Problem to work on: Copy the listing out exactly as shown.

Records provided:
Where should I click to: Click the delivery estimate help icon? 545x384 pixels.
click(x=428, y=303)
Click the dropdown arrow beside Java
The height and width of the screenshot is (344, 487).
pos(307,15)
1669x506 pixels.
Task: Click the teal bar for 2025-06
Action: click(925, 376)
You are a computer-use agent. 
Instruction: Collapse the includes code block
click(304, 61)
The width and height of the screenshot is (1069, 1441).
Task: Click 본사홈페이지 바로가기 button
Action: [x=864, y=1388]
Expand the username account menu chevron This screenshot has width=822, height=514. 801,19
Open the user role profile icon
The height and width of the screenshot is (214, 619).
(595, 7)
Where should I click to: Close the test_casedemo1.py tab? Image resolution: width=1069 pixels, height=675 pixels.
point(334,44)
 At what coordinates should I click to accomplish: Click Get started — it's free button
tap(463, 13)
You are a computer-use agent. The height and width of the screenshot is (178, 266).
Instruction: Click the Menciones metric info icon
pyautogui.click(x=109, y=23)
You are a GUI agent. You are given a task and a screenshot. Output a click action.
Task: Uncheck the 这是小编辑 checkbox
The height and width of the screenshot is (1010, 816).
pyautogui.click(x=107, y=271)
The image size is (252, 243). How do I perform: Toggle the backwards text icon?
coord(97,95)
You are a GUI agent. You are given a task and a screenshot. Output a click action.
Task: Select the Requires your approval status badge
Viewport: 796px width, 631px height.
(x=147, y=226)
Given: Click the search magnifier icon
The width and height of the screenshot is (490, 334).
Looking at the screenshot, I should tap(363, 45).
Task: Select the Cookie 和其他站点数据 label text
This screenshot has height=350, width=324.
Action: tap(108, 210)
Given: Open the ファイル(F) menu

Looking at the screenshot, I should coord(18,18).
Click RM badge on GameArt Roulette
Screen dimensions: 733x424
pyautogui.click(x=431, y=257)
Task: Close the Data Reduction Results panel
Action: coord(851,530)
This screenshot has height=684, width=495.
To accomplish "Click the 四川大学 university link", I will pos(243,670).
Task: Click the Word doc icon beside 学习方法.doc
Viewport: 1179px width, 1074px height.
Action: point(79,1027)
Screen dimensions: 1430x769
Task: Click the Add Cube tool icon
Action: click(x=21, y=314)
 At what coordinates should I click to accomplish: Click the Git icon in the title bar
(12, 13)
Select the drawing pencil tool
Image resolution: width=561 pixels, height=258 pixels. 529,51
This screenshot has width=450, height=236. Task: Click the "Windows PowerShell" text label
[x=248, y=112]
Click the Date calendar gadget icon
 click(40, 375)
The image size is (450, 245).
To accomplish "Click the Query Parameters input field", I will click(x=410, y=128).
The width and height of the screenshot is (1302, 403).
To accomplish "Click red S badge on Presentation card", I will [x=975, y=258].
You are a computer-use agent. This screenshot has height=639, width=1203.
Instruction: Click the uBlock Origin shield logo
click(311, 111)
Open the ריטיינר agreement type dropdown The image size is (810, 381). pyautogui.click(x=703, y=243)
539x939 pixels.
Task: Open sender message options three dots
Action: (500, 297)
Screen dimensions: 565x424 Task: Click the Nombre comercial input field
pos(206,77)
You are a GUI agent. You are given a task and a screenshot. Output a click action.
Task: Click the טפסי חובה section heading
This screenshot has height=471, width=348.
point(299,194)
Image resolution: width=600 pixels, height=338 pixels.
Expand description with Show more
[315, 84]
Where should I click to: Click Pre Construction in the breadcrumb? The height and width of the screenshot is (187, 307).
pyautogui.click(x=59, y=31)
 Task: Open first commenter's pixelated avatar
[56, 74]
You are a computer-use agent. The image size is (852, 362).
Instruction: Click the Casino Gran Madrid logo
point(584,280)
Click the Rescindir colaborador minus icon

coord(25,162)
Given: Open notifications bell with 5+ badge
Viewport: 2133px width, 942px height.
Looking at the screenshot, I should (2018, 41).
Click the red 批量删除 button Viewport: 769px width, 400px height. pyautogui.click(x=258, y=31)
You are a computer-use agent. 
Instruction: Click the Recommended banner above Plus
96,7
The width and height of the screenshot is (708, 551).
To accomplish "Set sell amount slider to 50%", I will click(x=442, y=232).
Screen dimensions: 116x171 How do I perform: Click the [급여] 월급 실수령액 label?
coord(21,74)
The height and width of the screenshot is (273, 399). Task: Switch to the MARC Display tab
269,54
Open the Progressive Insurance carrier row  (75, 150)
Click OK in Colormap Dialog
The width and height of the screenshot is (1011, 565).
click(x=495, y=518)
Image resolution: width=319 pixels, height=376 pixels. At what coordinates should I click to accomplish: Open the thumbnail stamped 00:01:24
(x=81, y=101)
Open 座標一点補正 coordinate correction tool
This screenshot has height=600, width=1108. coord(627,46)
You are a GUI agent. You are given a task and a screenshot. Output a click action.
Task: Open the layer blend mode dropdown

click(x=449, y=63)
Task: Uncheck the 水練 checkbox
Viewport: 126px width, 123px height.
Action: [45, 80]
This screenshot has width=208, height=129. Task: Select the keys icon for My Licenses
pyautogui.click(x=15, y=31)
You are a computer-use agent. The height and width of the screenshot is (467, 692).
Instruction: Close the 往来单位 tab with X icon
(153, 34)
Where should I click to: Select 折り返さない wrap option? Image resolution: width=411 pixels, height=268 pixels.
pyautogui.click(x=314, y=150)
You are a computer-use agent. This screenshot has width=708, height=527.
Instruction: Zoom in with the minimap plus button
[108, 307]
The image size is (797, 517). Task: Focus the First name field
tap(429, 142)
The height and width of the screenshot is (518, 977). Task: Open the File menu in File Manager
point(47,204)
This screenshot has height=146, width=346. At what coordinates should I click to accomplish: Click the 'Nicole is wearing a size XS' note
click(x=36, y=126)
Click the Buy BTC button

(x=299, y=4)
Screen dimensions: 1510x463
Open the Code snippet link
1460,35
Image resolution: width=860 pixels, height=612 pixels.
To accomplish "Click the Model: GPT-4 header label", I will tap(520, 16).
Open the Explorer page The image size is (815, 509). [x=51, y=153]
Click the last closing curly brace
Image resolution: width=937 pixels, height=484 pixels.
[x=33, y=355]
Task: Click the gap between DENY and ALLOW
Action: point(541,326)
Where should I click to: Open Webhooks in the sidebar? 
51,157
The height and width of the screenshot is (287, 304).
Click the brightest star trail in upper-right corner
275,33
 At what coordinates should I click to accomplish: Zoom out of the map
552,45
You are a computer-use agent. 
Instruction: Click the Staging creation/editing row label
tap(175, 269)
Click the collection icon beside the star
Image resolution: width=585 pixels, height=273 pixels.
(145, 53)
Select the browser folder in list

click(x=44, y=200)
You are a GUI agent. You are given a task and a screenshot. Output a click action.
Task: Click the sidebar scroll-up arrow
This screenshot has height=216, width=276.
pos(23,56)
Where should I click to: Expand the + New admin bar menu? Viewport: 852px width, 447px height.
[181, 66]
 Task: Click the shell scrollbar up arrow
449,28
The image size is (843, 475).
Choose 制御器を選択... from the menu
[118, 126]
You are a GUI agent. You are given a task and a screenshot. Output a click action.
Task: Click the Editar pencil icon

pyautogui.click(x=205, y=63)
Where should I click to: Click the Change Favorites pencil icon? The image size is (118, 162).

Your solution:
Where should I click to: Click the delivery estimate help icon? 545x384 pixels.
click(x=428, y=303)
Click the dropdown arrow beside Java
The height and width of the screenshot is (344, 487).
pos(307,15)
1669x506 pixels.
Task: Click the teal bar for 2025-06
Action: click(925, 376)
You are a computer-use agent. 
Instruction: Collapse the includes code block
click(304, 61)
The width and height of the screenshot is (1069, 1441).
Task: Click 본사홈페이지 바로가기 button
Action: [x=864, y=1388]
Expand the username account menu chevron This screenshot has width=822, height=514. 801,19
Open the user role profile icon
The height and width of the screenshot is (214, 619).
(595, 7)
Where should I click to: Close the test_casedemo1.py tab? Image resolution: width=1069 pixels, height=675 pixels.
point(334,44)
 At what coordinates should I click to accomplish: Click Get started — it's free button
tap(463, 13)
You are a computer-use agent. The height and width of the screenshot is (178, 266).
Instruction: Click the Menciones metric info icon
pyautogui.click(x=109, y=23)
You are a GUI agent. You are given a task and a screenshot. Output a click action.
Task: Uncheck the 这是小编辑 checkbox
The height and width of the screenshot is (1010, 816).
pyautogui.click(x=107, y=271)
The image size is (252, 243). How do I perform: Toggle the backwards text icon?
coord(97,95)
You are a GUI agent. You are given a task and a screenshot. Output a click action.
Task: Select the Requires your approval status badge
Viewport: 796px width, 631px height.
(x=147, y=226)
Given: Click the search magnifier icon
The width and height of the screenshot is (490, 334).
Looking at the screenshot, I should tap(363, 45).
Task: Select the Cookie 和其他站点数据 label text
This screenshot has height=350, width=324.
Action: tap(108, 210)
Given: Open the ファイル(F) menu

Looking at the screenshot, I should coord(18,18).
Click RM badge on GameArt Roulette
Screen dimensions: 733x424
pyautogui.click(x=431, y=257)
Task: Close the Data Reduction Results panel
Action: coord(851,530)
This screenshot has height=684, width=495.
To accomplish "Click the 四川大学 university link", I will pos(243,670).
Task: Click the Word doc icon beside 学习方法.doc
Viewport: 1179px width, 1074px height.
Action: point(79,1027)
Screen dimensions: 1430x769
Task: Click the Add Cube tool icon
Action: click(x=21, y=314)
 At what coordinates should I click to accomplish: Click the Git icon in the title bar
(12, 13)
Select the drawing pencil tool
Image resolution: width=561 pixels, height=258 pixels. 529,51
This screenshot has width=450, height=236. Task: Click the "Windows PowerShell" text label
[x=248, y=112]
Click the Date calendar gadget icon
 click(40, 375)
The image size is (450, 245).
To accomplish "Click the Query Parameters input field", I will click(x=410, y=128).
The width and height of the screenshot is (1302, 403).
To accomplish "Click red S badge on Presentation card", I will [x=975, y=258].
You are a computer-use agent. This screenshot has height=639, width=1203.
Instruction: Click the uBlock Origin shield logo
click(311, 111)
Open the ריטיינר agreement type dropdown The image size is (810, 381). pyautogui.click(x=703, y=243)
539x939 pixels.
Task: Open sender message options three dots
Action: (500, 297)
Screen dimensions: 565x424 Task: Click the Nombre comercial input field
pos(206,77)
You are a GUI agent. You are given a task and a screenshot. Output a click action.
Task: Click the טפסי חובה section heading
This screenshot has height=471, width=348.
point(299,194)
Image resolution: width=600 pixels, height=338 pixels.
Expand description with Show more
[315, 84]
Where should I click to: Click Pre Construction in the breadcrumb? The height and width of the screenshot is (187, 307).
pyautogui.click(x=59, y=31)
 Task: Open first commenter's pixelated avatar
[56, 74]
You are a computer-use agent. The image size is (852, 362).
Instruction: Click the Casino Gran Madrid logo
point(584,280)
Click the Rescindir colaborador minus icon

coord(25,162)
Given: Open notifications bell with 5+ badge
Viewport: 2133px width, 942px height.
Looking at the screenshot, I should (2018, 41).
Click the red 批量删除 button Viewport: 769px width, 400px height. pyautogui.click(x=258, y=31)
You are a computer-use agent. 
Instruction: Click the Recommended banner above Plus
96,7
The width and height of the screenshot is (708, 551).
To accomplish "Set sell amount slider to 50%", I will click(x=442, y=232).
Screen dimensions: 116x171 How do I perform: Click the [급여] 월급 실수령액 label?
coord(21,74)
The height and width of the screenshot is (273, 399). Task: Switch to the MARC Display tab
269,54
Open the Progressive Insurance carrier row  (75, 150)
Click OK in Colormap Dialog
The width and height of the screenshot is (1011, 565).
click(x=495, y=518)
Image resolution: width=319 pixels, height=376 pixels. At what coordinates should I click to accomplish: Open the thumbnail stamped 00:01:24
(x=81, y=101)
Open 座標一点補正 coordinate correction tool
This screenshot has height=600, width=1108. coord(627,46)
You are a GUI agent. You are given a task and a screenshot. Output a click action.
Task: Open the layer blend mode dropdown

click(x=449, y=63)
Task: Uncheck the 水練 checkbox
Viewport: 126px width, 123px height.
Action: [45, 80]
This screenshot has width=208, height=129. Task: Select the keys icon for My Licenses
pyautogui.click(x=15, y=31)
You are a computer-use agent. The height and width of the screenshot is (467, 692).
Instruction: Close the 往来单位 tab with X icon
(153, 34)
Where should I click to: Select 折り返さない wrap option? Image resolution: width=411 pixels, height=268 pixels.
pyautogui.click(x=314, y=150)
You are a computer-use agent. This screenshot has width=708, height=527.
Instruction: Zoom in with the minimap plus button
[108, 307]
The image size is (797, 517). Task: Focus the First name field
tap(429, 142)
The height and width of the screenshot is (518, 977). Task: Open the File menu in File Manager
point(47,204)
This screenshot has height=146, width=346. At what coordinates should I click to accomplish: Click the 'Nicole is wearing a size XS' note
click(x=36, y=126)
Click the Buy BTC button

(x=299, y=4)
Screen dimensions: 1510x463
Open the Code snippet link
1460,35
Image resolution: width=860 pixels, height=612 pixels.
To accomplish "Click the Model: GPT-4 header label", I will tap(520, 16).
Open the Explorer page The image size is (815, 509). [x=51, y=153]
Click the last closing curly brace
Image resolution: width=937 pixels, height=484 pixels.
[x=33, y=355]
Task: Click the gap between DENY and ALLOW
Action: point(541,326)
Where should I click to: Open Webhooks in the sidebar? 
51,157
The height and width of the screenshot is (287, 304).
Click the brightest star trail in upper-right corner
275,33
 At what coordinates should I click to accomplish: Zoom out of the map
552,45
You are a computer-use agent. 
Instruction: Click the Staging creation/editing row label
tap(175, 269)
Click the collection icon beside the star
Image resolution: width=585 pixels, height=273 pixels.
(145, 53)
Select the browser folder in list

click(x=44, y=200)
You are a GUI agent. You are given a task and a screenshot. Output a click action.
Task: Click the sidebar scroll-up arrow
This screenshot has height=216, width=276.
pos(23,56)
Where should I click to: Expand the + New admin bar menu? Viewport: 852px width, 447px height.
[181, 66]
 Task: Click the shell scrollbar up arrow
449,28
The image size is (843, 475).
Choose 制御器を選択... from the menu
[118, 126]
You are a GUI agent. You are given a task and a screenshot. Output a click action.
Task: Click the Editar pencil icon

pyautogui.click(x=205, y=63)
Where should I click to: Click the Change Favorites pencil icon? The image size is (118, 162).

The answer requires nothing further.